As physician-owners evaluate their long-term options and strategic plans, PhysiciansFirst recommends considering private equity's interest in specialty medical practices and ASCs.
Here are eight private equity trends to anticipate.
1. Advancement of large practice ophthalmology deal volume in established regions.
After the acquisition of seven large, profitable ophthalmology practices last year, PhysiciansFirst predicts private equity firms will pick up more transactions in those same markets. The geographic markets already entered include the Northeast, Tennessee, Georgia, Southern California, Arizona and Florida, as well as Chicago, Minneapolis, Dallas and Denver.
2. Completion of large ophthalmology transactions in new regions.
Private equity firms are also looking to get into previously uncharted territory. Based on discussions with firms seeking large practice investments, PhysiciansFirst expects major acquisitions in these markets:
- Pennsylvania and the remaining Northeast
- Ohio and Indiana
- North and South Carolina
- The Pacific Northwest
- Most of California
3. Significant increase in pursuit of small and medium ophthalmology practices.
Most private equity firms burst into the ophthalmology market with a large initial investment before picking up small and medium practices in complementary areas for network growth. The major transactions in 2017 primed the market for those smaller, supplemental acquisitions this year. Some private equity firms will aim to enter the ophthalmology space through the acquisition of small and medium practices, but not necessarily for market dominance.

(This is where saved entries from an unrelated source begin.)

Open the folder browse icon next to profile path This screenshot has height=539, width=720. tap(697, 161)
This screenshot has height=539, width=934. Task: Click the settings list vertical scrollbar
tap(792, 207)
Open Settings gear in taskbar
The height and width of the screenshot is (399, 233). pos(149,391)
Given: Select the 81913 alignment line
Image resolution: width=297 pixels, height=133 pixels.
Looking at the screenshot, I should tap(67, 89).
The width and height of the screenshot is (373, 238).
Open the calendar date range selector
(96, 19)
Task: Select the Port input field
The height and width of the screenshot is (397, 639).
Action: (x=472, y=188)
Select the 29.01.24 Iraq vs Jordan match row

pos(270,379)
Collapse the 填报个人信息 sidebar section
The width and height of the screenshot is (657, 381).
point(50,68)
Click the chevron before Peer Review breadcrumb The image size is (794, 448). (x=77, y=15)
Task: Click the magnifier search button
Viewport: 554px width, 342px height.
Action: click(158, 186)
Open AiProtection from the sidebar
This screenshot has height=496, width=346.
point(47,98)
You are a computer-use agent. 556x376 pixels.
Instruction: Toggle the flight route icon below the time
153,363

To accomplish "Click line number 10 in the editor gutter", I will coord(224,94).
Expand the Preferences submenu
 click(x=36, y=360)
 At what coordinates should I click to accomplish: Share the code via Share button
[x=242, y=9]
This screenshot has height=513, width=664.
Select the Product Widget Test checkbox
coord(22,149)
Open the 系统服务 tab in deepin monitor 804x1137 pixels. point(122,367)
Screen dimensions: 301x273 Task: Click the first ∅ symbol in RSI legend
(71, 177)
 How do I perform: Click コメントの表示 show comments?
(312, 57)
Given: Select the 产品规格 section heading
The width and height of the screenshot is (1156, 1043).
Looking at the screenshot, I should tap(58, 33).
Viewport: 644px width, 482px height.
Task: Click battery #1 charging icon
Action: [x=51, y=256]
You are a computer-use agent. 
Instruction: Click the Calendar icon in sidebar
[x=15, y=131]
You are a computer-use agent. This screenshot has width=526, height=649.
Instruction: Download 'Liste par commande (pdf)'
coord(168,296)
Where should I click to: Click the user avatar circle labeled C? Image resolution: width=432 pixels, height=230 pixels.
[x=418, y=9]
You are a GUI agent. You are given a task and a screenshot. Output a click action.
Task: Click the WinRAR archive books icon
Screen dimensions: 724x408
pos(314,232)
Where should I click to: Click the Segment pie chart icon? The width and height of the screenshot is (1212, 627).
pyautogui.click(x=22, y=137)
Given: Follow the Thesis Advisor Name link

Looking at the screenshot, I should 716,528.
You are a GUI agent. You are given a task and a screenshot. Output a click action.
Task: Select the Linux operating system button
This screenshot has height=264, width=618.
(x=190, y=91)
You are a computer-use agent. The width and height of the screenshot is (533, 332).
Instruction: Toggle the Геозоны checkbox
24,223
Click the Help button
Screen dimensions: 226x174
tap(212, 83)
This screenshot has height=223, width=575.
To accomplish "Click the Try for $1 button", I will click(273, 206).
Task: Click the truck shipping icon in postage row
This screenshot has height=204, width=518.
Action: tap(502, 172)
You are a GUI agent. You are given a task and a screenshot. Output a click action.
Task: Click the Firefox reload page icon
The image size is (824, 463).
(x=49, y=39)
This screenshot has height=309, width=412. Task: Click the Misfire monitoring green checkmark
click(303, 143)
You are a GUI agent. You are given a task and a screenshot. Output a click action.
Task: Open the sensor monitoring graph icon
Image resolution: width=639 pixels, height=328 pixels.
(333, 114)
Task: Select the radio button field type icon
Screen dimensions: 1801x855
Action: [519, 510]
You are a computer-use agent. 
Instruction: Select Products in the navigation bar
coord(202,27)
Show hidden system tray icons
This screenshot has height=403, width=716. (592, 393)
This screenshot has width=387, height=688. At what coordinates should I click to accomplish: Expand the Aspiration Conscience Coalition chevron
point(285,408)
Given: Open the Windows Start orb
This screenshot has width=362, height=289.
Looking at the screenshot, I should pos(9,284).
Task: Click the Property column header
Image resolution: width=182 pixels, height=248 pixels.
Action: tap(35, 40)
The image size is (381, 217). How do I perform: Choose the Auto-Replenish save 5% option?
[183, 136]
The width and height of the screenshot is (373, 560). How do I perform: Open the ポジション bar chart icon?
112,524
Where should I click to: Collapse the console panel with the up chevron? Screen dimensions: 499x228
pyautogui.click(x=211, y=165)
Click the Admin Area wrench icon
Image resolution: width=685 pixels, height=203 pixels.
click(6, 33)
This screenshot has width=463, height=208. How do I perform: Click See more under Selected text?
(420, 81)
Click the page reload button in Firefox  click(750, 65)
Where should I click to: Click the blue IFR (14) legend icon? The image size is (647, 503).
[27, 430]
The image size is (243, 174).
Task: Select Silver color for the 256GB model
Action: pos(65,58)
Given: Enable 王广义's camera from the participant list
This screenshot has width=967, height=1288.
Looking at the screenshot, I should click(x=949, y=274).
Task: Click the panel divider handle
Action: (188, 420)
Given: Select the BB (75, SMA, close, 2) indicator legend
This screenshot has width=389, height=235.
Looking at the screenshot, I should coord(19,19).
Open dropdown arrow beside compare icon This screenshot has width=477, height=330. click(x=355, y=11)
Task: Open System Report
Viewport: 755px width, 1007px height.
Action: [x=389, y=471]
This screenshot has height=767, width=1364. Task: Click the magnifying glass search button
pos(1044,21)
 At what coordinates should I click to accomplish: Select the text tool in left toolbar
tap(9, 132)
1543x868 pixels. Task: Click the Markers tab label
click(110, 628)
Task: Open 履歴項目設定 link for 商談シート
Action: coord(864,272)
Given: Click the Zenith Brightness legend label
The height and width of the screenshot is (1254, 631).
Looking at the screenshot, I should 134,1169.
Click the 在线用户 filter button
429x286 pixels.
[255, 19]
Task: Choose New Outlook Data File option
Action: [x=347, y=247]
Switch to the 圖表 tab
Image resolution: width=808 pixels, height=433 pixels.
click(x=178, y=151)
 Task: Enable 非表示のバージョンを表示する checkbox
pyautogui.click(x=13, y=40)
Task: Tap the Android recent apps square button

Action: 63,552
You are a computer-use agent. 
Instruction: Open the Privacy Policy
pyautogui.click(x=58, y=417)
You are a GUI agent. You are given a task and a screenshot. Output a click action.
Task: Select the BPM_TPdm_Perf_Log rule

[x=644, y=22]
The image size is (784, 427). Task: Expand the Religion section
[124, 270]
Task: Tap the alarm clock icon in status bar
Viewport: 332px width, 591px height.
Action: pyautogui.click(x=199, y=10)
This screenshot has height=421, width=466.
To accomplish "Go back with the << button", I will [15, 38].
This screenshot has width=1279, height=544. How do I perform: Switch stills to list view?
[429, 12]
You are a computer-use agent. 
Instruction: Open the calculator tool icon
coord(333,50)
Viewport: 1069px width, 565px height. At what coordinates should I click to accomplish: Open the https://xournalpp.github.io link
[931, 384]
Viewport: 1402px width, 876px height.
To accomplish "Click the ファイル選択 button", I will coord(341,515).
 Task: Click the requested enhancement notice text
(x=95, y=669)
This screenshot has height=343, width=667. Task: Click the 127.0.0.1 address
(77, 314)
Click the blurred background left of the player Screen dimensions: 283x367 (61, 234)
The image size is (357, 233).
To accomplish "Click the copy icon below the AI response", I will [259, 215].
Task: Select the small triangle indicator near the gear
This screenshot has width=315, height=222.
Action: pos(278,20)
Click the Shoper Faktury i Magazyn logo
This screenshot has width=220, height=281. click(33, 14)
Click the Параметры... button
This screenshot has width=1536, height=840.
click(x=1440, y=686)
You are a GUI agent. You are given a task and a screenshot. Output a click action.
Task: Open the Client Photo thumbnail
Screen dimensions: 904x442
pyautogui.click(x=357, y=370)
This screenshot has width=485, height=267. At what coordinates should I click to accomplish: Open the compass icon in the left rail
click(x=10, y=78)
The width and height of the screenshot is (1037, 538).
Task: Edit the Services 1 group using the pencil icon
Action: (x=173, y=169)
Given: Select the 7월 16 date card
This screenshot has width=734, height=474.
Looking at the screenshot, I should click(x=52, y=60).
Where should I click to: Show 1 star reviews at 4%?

4. High multiples for ophthalmology driven by competitive deal dynamics.
Private equity firms seeking to gain footing in the ophthalmology space will fiercely compete for the right initial investments, and firms already in the market will employ aggressive growth strategies for scale and market dominance. These drivers of increased demand will enable physician-owners of successful practices to sell at "very high multiples," according to PhysiciansFirst.
5. Continued opportunities for dermatology.
Established firms in the dermatology space maintained a high volume of deals in 2017 and will continue to do so this year. Several private equity firms have a significant amount of assets available to deploy and are looking to make large initial investments in the market.
6. Development of major acquisitions in orthopedics and spine cases.
Following Candescent Partners' successful recapitalization of Mount Pleasant, S.C.-based Southeastern Spine Institute in April 2017, other private equity firms are interested in entering the general orthopedics market and orthopedic or neurosurgery-based spine care. Factors driving investments include an anticipated dramatic increase in joint replacements and spine fusion, as well as momentum from the accelerating shift to outpatient, value-based care.
7. Emergence of differentiated corporate cultures.
As only a small portion of U.S. medical practices have been acquired, the private equity market for physician practices is in its early stages. As the investment cycle progresses in 2018, expect to see distinctive corporate cultures take shape.
Private equity ophthalmology platforms will heavily invest in services, technology and equipment for their portfolio companies, helping to shape their identities and differentiate them from competitors.
8. Acceleration of business development activity.
The competitive dynamics characterizing ophthalmology practices this year will also drive firms' internal business development activities. Private equity firms will enlist more representatives to seek and establish relationships with optimal practices, meaning physicians will be hearing from buyers more often.